--- MATERIAL ---

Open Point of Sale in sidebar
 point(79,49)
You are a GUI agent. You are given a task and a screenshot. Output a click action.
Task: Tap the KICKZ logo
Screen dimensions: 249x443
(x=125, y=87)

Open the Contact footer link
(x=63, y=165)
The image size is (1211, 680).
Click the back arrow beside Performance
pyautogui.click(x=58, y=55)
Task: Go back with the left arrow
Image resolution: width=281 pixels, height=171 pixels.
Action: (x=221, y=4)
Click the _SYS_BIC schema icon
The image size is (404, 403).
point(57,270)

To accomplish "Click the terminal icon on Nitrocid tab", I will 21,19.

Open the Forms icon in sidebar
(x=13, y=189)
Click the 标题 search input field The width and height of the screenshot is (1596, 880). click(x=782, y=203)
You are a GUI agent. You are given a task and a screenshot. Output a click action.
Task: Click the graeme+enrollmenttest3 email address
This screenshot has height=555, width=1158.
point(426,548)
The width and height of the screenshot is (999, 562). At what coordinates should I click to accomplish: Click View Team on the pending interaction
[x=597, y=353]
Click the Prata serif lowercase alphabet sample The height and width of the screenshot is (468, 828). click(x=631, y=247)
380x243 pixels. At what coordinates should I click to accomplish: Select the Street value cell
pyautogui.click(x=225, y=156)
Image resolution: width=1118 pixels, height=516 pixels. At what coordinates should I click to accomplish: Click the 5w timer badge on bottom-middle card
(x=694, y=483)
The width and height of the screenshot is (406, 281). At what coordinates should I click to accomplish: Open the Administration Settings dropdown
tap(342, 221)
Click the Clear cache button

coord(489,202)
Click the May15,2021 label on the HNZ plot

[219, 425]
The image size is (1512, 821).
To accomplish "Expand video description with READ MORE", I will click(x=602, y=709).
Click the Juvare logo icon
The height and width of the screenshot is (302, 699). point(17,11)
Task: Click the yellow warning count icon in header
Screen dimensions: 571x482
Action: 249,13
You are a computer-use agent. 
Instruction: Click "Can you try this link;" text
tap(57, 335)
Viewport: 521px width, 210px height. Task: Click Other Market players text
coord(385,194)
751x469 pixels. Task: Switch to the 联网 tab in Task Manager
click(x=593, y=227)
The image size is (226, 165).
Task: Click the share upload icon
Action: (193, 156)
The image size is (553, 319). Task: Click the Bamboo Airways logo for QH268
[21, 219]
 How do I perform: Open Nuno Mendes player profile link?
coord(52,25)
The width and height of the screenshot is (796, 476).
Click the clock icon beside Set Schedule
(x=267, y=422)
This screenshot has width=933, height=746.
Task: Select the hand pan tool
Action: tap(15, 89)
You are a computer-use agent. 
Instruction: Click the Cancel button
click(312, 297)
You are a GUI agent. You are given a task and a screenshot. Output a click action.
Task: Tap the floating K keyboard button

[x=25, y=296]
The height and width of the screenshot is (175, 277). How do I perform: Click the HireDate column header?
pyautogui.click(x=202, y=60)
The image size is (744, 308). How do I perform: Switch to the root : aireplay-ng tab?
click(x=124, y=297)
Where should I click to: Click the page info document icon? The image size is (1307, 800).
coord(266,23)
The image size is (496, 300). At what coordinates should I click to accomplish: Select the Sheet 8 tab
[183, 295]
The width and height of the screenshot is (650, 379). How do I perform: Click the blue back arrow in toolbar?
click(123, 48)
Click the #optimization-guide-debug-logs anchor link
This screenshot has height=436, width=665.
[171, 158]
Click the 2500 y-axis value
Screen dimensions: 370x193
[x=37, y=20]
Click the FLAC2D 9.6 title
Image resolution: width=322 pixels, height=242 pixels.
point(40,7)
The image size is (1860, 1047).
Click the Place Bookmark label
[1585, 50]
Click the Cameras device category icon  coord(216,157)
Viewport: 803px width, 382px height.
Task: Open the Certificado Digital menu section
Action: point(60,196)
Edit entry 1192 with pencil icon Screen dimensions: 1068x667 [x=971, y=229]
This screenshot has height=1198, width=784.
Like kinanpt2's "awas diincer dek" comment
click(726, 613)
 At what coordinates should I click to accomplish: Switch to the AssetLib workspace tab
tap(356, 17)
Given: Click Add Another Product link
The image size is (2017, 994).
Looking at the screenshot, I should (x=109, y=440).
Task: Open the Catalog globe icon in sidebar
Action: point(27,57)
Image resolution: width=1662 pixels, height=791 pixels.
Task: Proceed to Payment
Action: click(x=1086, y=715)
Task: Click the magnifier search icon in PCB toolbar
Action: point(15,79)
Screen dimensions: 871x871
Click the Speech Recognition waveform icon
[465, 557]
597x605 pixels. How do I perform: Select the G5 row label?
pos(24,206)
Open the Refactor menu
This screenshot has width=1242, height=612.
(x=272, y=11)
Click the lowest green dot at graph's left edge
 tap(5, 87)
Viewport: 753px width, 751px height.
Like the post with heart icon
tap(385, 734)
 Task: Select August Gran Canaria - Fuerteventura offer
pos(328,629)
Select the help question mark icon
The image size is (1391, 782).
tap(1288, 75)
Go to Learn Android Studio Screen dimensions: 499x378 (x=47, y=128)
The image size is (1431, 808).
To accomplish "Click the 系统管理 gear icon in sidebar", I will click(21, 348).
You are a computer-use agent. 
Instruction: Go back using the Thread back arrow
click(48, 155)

---

* **YOUR GOAL**
Copy the rows from the line with "Click the 标题" to the line with "(x=694, y=483)", swapping "screenshot" for "capture" and changing nothing else.

* **RESPONSE TO THE TASK**
Click the 标题 search input field The width and height of the capture is (1596, 880). click(x=782, y=203)
You are a GUI agent. You are given a task and a capture. Output a click action.
Task: Click the graeme+enrollmenttest3 email address
This capture has height=555, width=1158.
point(426,548)
The width and height of the capture is (999, 562). At what coordinates should I click to accomplish: Click View Team on the pending interaction
[x=597, y=353]
Click the Prata serif lowercase alphabet sample The height and width of the capture is (468, 828). click(x=631, y=247)
380x243 pixels. At what coordinates should I click to accomplish: Select the Street value cell
pyautogui.click(x=225, y=156)
Image resolution: width=1118 pixels, height=516 pixels. At what coordinates should I click to accomplish: Click the 5w timer badge on bottom-middle card
(x=694, y=483)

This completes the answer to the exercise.